Given a k-mer pattern and a set of strings, find the sum (L1 norm) of the shortest distances from k-mer pattern to each input string.

func MinSkewPositions

func MinSkewPositions(genome string) ([]int, error)

The skew of a genome is the difference between the number of G and C codons that have occurred cumulatively in a given strand of DNA. This function computes the positions in the genome at which the cumulative skew is minimized.

func MoreFrequentThanNKmers

func MoreFrequentThanNKmers(input string, k, N int) ([]string, error)

Find the kmer(s) in the kmer histogram exceeding a count of N, and return as a string array slice

func MostFrequentKmers

func MostFrequentKmers(input string, k int) ([]string, error)

Find the most frequent kmer(s) in the kmer histogram, and return as a string array slice

func MostFrequentKmersMismatches

func MostFrequentKmersMismatches(input string, k, d int) ([]string, error)

Find the most frequent kmer(s) of length k in the given input string.

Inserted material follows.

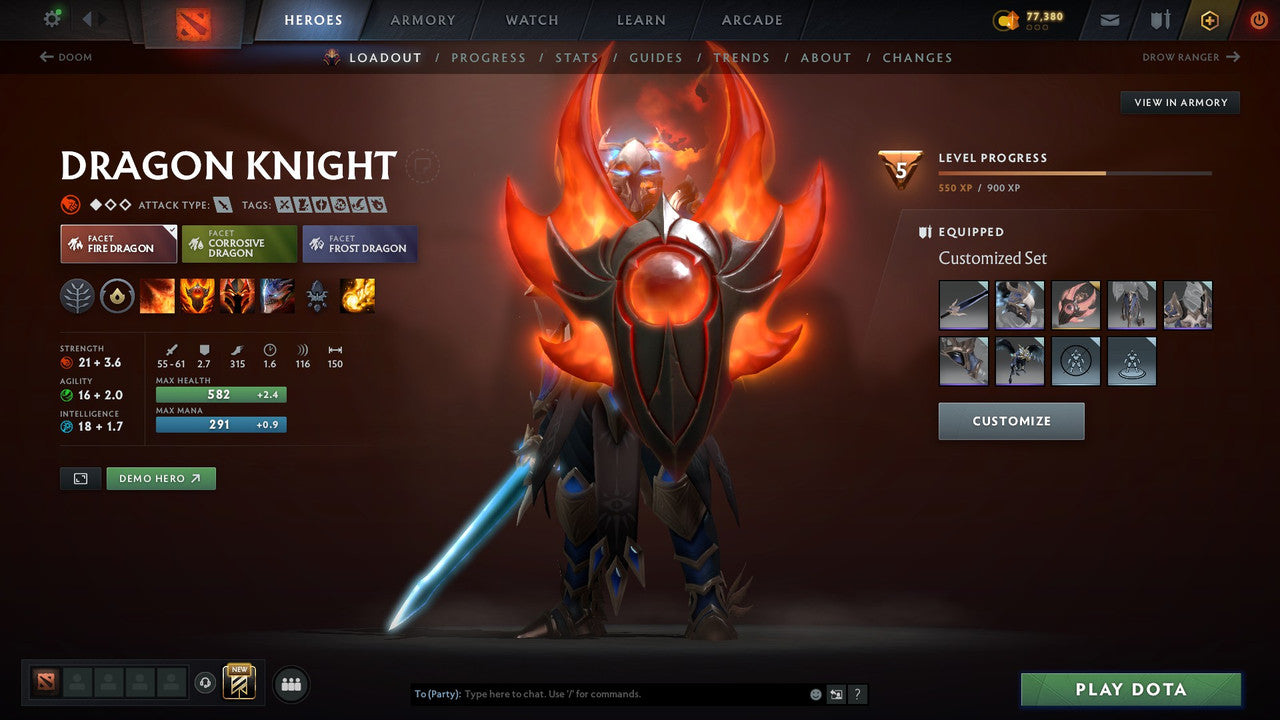Select the Elder Dragon Form ability icon
Viewport: 1280px width, 720px height.
[277, 295]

Include mismatches of Hamming distance <= d.

func MostFrequentKmersMismatchesRevComp

func MostFrequentKmersMismatchesRevComp(input string, k, d int) ([]string, error)

Find the most frequent kmer(s) of length k in the given input string and its reverse complement. Include mismatches of Hamming distance <= d.

func NumberToPattern

func NumberToPattern(n, k int) (string, error)

NumberToPattern converts an integer n and a kmer length k into the corresponding kmer string.

NOTE: We should be a little more careful about integer overflow, as that can easily happen for large k.

func OverlapGraph

func OverlapGraph(patterns []string) (map[string][]string, error)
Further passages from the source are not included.